The city of Los Angeles sprawled below like a glowing tapestry of streetlight and possibility. From the 24th-floor rooftop of the Ritz-Carlton, the world seemed distant — muffled by height, softened by starlight.

The wind tugged gently at Thane’s fur as he sat cross-legged near the railing, head tilted back to the stars. Mark had set up two small portable uplights, casting a warm glow that flickered across the band’s silhouettes like firelight. There were no fans here. No photographers. Just them.

And Rowan.

The boy who once wandered up during a street performance in a public plaza—shy, wide-eyed, clutching his dad’s hand—now sat right in the center of it all. He’d traded that old, oversized Feral Eclipse T-shirt for a brand new one, but the wonder in his eyes hadn’t changed.

He lounged between Gabriel and Jonah on an oversized beanbag chair someone had dragged up from the media room, cradling a chilled root beer. His sneakers didn’t even touch the floor.

“Ready?” Cassie asked, strumming a soft chord.

“Always,” Gabriel said, glancing at Thane. “You rolling?”

Thane tapped the compact camera rig Mark had mounted to the terrace railing. “Rolling since sunset.”

The first gentle chords of “Echo Burn” floated into the warm rooftop air. Cassie’s voice was stripped bare in this space—no stadium echo, no wall of sound. Just honesty and breath and feeling.

Rico layered in bluesy accents on a travel-sized electric, while Jonah tapped rhythm gently on a cajón drum. Gabriel didn’t play. He just leaned into Rowan’s shoulder, softly keeping time by tapping a clawed finger along the edge of the bass body.

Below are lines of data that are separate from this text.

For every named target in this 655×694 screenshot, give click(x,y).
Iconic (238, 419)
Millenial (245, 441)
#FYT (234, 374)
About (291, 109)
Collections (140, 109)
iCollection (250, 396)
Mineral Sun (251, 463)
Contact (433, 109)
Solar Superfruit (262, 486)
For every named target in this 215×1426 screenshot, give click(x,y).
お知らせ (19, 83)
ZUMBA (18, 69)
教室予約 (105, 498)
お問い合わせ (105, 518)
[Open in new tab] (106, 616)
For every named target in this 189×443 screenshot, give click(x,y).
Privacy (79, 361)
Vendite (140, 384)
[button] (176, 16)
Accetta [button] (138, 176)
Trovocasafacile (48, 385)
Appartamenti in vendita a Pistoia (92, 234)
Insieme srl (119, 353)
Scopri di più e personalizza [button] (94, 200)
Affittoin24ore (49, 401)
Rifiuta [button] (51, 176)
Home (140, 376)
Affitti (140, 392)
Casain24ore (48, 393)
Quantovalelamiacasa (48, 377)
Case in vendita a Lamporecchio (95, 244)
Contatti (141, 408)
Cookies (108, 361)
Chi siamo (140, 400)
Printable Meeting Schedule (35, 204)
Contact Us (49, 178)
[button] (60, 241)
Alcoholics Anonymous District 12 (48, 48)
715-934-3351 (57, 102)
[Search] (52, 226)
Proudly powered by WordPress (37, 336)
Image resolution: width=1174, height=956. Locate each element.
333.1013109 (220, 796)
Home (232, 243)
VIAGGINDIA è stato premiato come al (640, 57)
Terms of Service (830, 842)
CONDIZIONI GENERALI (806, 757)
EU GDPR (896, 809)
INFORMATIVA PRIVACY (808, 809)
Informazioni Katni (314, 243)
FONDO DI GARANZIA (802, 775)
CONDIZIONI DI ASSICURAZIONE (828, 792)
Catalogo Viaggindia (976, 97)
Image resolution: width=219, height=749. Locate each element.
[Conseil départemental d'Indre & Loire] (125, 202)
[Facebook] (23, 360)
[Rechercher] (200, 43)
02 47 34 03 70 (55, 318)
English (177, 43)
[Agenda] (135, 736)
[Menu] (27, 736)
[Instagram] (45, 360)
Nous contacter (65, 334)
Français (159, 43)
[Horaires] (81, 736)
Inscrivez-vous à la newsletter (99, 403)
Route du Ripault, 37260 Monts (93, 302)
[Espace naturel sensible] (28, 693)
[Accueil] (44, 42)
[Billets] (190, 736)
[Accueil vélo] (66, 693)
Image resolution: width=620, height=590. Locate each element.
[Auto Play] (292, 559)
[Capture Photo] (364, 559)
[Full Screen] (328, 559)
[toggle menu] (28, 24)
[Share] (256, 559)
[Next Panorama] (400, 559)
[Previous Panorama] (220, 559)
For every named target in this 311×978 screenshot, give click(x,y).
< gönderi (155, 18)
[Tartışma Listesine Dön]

The boy never looked away from the band.

When the last note faded, a hush fell over the rooftop.

Rowan swallowed hard. “That… was better than the concert.”

The band laughed—not at him, but in full agreement.

“You get it,” Thane said, scooting closer and draping a blanket over the boy’s shoulders. “This? This is the real stuff.”

Gabriel lowered his muzzle beside Rowan’s ear. “You started this,” he said gently. “Never forget that.”


They played two more stripped-down songs. One of them was “Run With Me,” slowed to a lullaby pace, and when it ended, Mark was already back inside, loading footage into his editor.

“This rooftop set’s going to break the internet,” he muttered with a rare grin. “And it damn well should.”

The rest of the band stayed. No one wanted to move. Not yet.

Above them, the stars were silent. Below, the city glowed on.

And in the middle of it all, the boy who believed in them first fell asleep against Gabriel’s side — dreaming not of idols or heroes, but of the pack he’d helped build.